Reposting here since I didn’t get any answers on Stack.
I’ve set up Grafana by deploying the official helm chart with ArgoCD. I have 3 grafana pods running. In order to achieve HA and to avoid having duplicate notifications, I set up the unified_alerting part in grafana.ini like so :
unified_alerting:
enabled: true
ha_peers: "grafana-headless.grafana.svc.cluster.local:9094"
ha_peer_timeout: "30s"
ha_listen_address: "${POD_IP}:9094"
ha_advertise_address: "${POD_IP}:9094"
ha_reconnect_timeout: 2m
I see no errors in the logs and the alertmanager metrics’ shows the following :
alertmanager_cluster_members 3
alertmanager_cluster_failed_peers 0
alertmanager_cluster_health_score 0
So I can tell that the configuration works.
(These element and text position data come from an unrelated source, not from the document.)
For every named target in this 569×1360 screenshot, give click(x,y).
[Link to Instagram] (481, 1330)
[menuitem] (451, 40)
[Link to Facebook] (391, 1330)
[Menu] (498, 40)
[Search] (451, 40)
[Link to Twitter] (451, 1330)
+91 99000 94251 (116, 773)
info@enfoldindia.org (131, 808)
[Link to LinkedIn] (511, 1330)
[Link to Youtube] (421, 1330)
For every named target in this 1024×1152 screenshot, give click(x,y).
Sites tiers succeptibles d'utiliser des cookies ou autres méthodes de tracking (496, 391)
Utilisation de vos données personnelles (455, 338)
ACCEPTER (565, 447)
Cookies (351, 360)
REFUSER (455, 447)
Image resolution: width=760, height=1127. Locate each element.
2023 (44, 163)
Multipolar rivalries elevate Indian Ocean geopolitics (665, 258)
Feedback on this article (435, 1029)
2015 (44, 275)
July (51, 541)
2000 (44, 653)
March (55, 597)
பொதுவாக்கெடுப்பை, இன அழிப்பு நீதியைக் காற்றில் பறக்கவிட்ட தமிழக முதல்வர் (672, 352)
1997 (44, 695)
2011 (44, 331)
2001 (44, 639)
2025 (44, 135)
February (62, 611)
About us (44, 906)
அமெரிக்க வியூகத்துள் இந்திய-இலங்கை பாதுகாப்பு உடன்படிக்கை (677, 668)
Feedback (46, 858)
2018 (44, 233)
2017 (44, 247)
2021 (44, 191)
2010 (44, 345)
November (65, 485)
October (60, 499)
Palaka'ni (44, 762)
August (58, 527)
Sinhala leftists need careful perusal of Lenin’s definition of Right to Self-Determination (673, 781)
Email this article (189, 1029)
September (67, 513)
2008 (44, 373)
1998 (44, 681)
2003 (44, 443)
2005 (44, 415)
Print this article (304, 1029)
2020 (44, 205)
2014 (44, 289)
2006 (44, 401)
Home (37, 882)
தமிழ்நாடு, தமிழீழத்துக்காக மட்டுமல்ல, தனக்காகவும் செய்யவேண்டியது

However, when an alert is firing, I receive 2 notifications and I can’t figure out why. This happens with multiple notification policies (happens with email notifications and Teams notifications). Sometimes, I receive the duplicate a few seconds after the first one (in fact the time set for ha_peer_timeout) and sometimes I have no duplicate. I also find it weird to have 2 notifications, I would assume that a problem with HA would give me 3 notifications (one for each pod).
I’d like to be able to receive only one notification because it floods my notifications channels since I have a lot of alerts.